Which of the lines below contain the string "Given"? Pull each one out of the data.

══════════

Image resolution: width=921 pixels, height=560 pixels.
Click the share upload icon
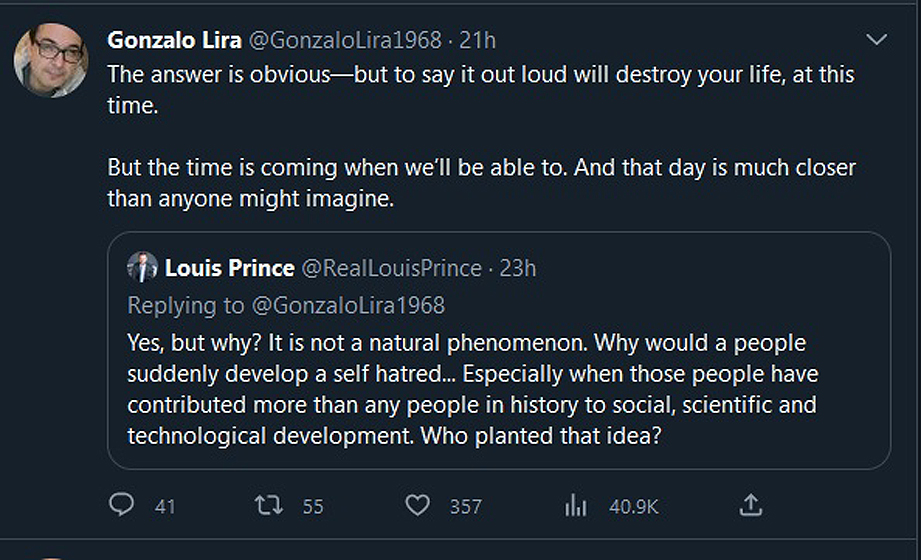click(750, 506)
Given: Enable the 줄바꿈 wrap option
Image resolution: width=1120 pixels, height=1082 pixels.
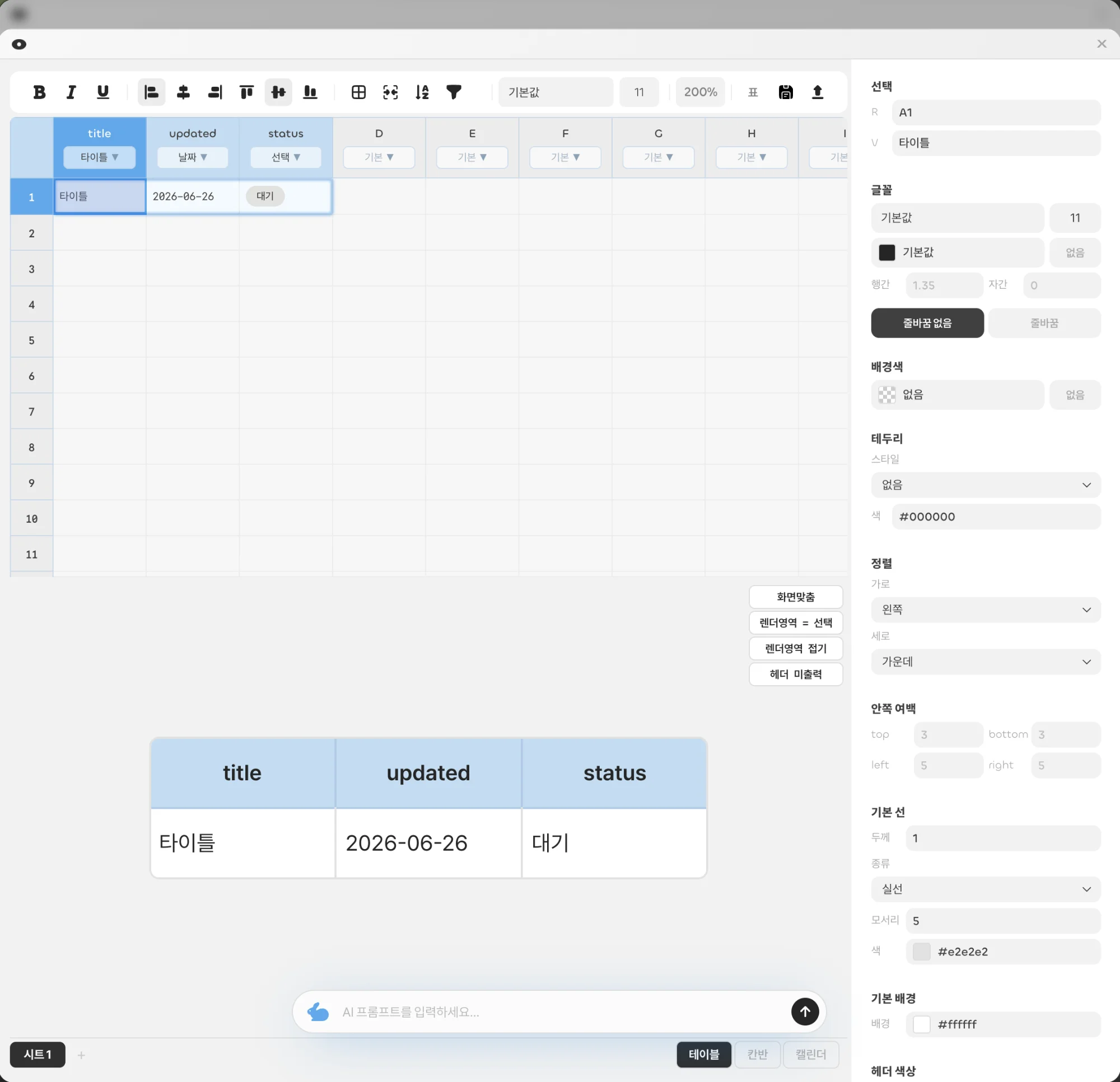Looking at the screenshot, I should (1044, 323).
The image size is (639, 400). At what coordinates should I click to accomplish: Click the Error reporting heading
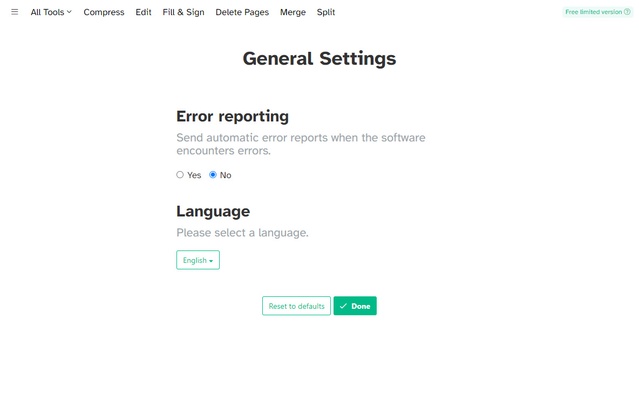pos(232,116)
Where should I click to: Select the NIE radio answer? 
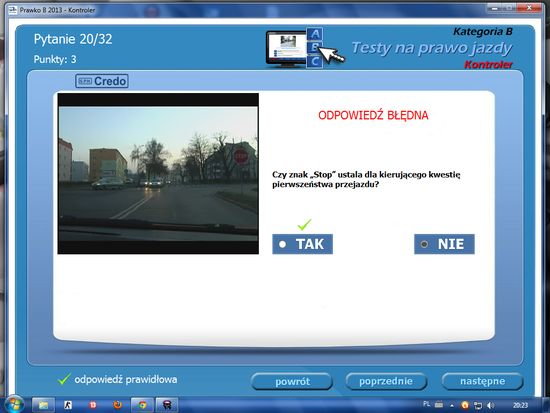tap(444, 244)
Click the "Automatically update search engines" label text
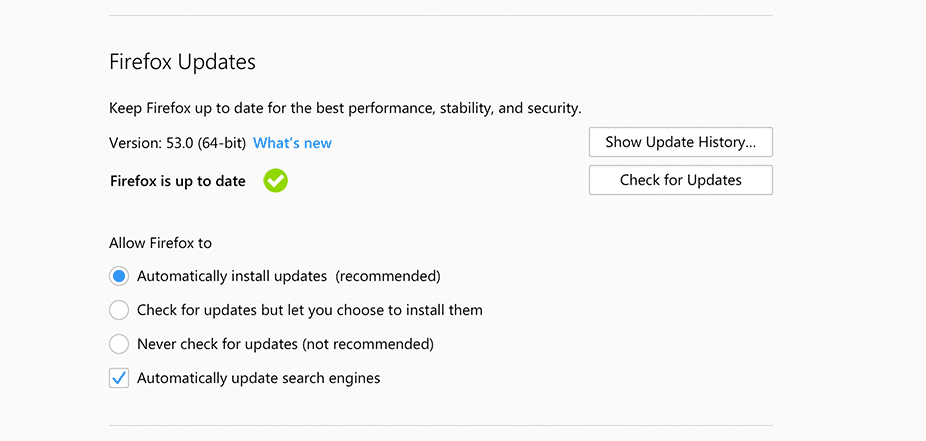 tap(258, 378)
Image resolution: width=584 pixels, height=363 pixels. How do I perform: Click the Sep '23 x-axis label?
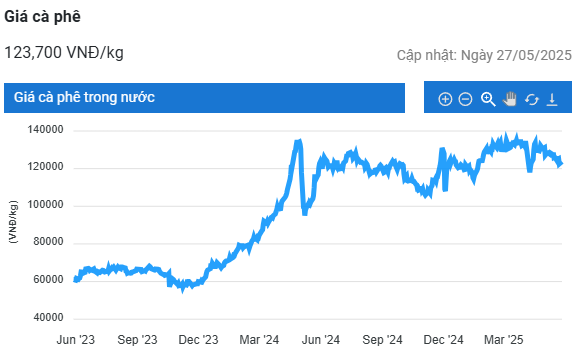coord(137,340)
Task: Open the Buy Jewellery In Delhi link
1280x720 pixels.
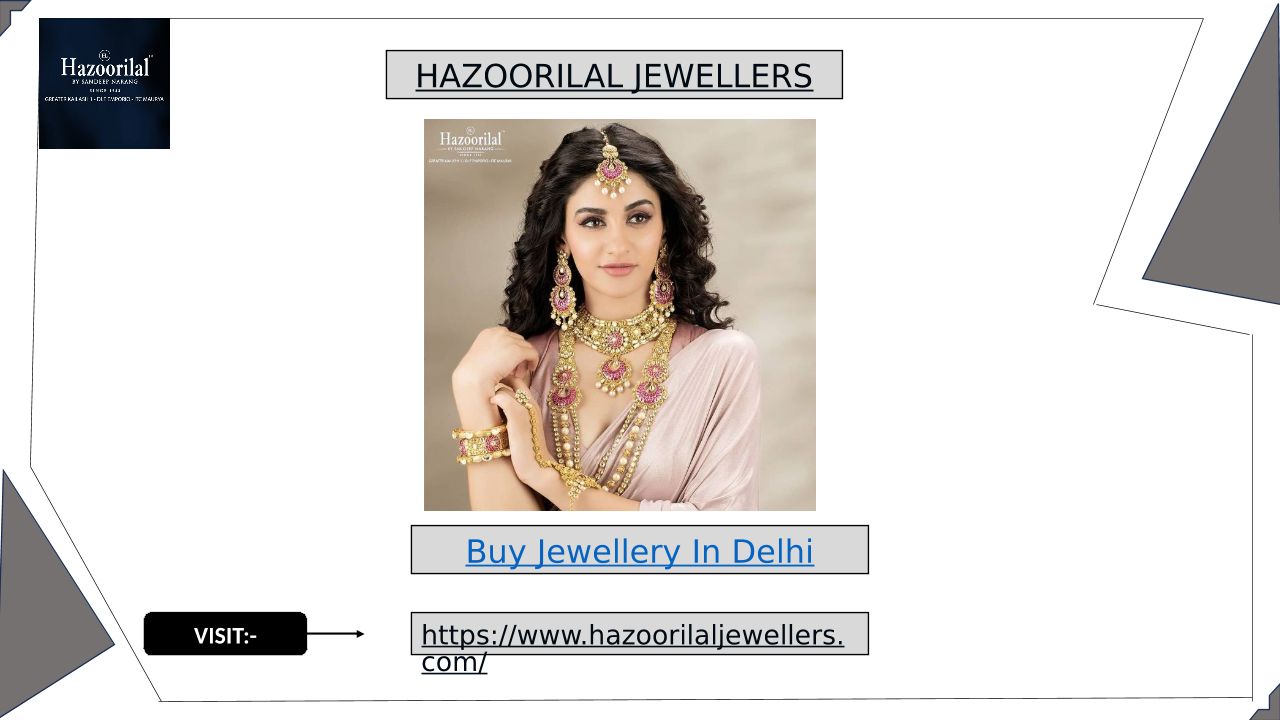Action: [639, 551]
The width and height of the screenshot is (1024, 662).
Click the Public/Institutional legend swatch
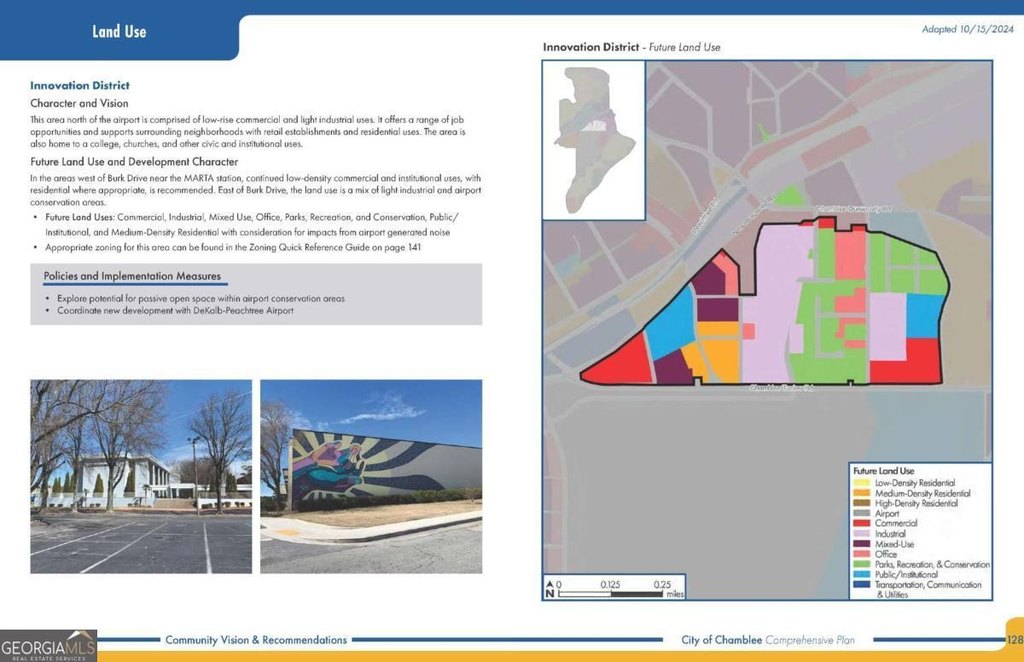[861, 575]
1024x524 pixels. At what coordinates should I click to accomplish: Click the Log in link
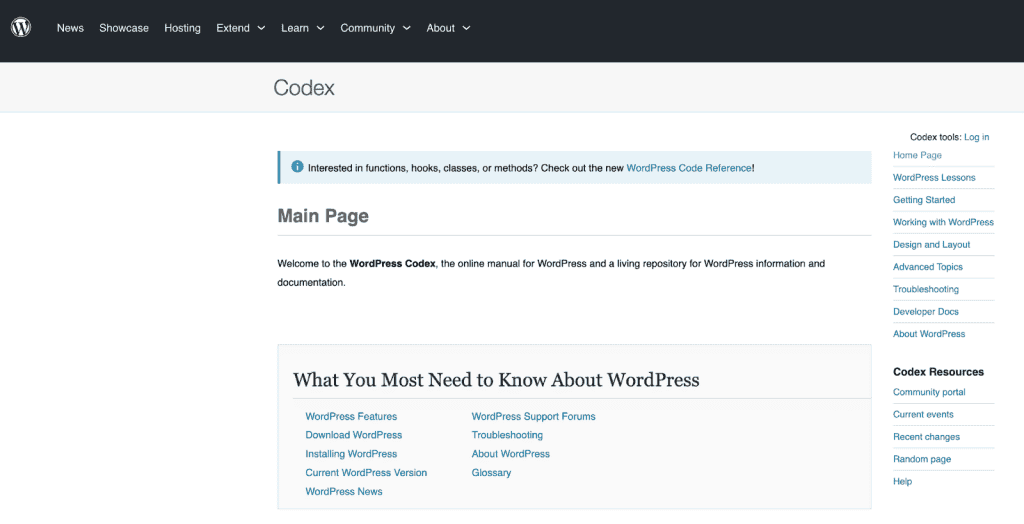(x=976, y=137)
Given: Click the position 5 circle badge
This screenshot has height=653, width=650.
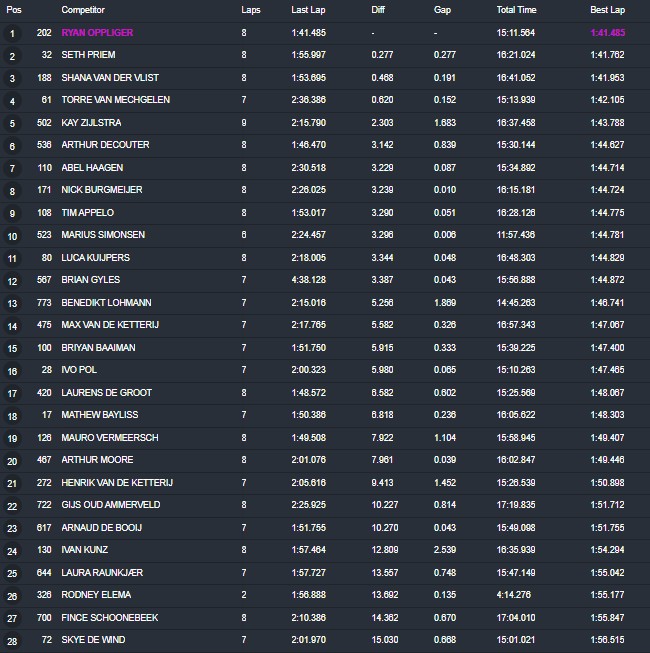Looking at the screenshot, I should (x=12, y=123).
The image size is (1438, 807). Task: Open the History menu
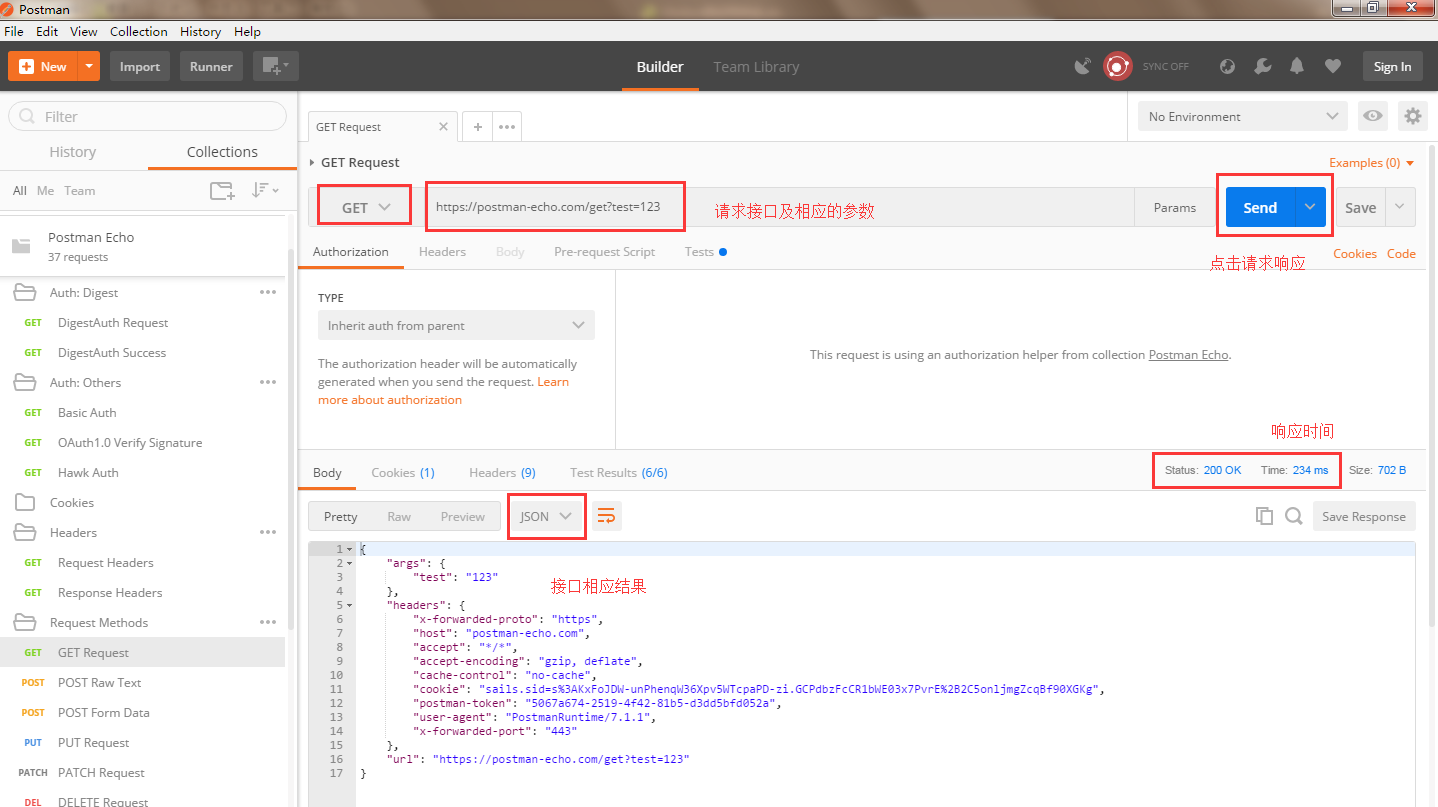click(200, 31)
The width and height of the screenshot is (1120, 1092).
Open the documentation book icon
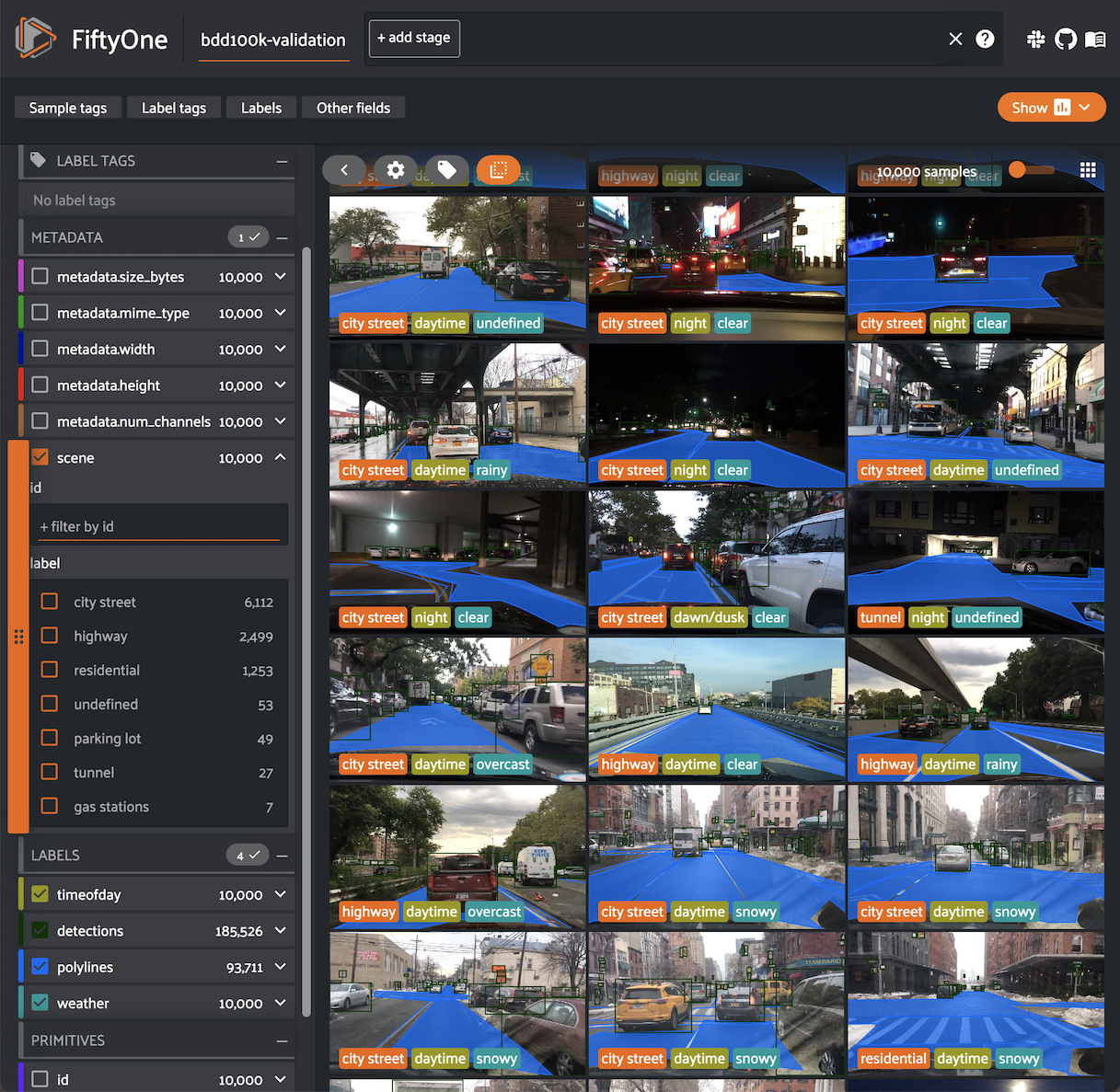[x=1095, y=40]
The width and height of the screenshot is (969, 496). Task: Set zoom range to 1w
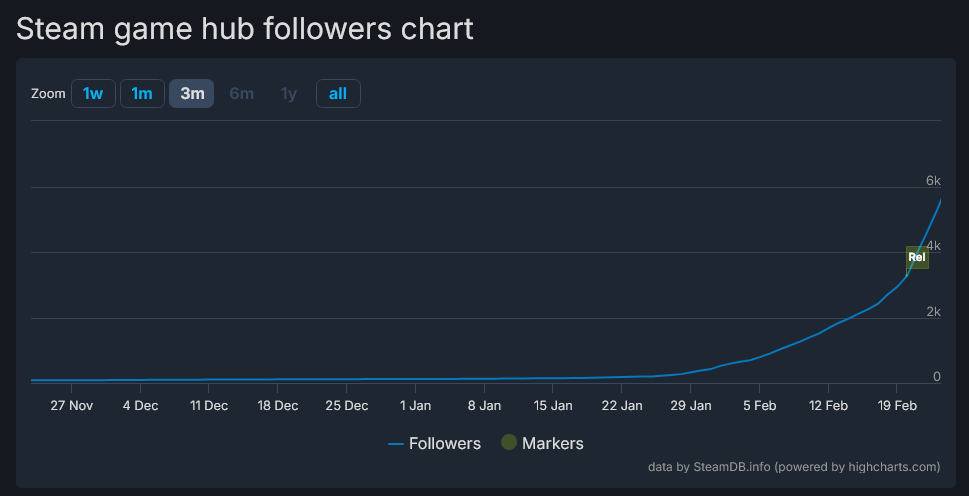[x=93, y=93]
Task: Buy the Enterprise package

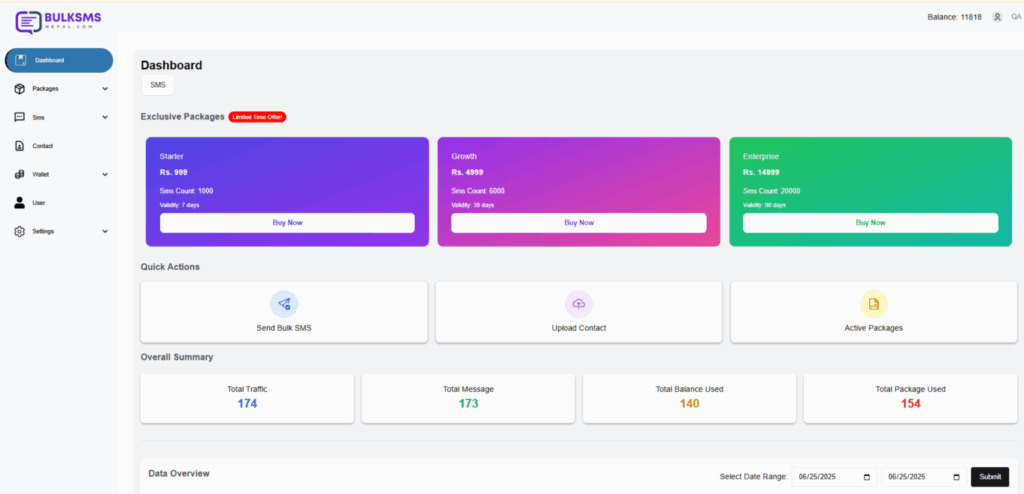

══════════

| Answer below |
Given: Enable the 줄바꿈 wrap option
Given: Click the position 5 circle badge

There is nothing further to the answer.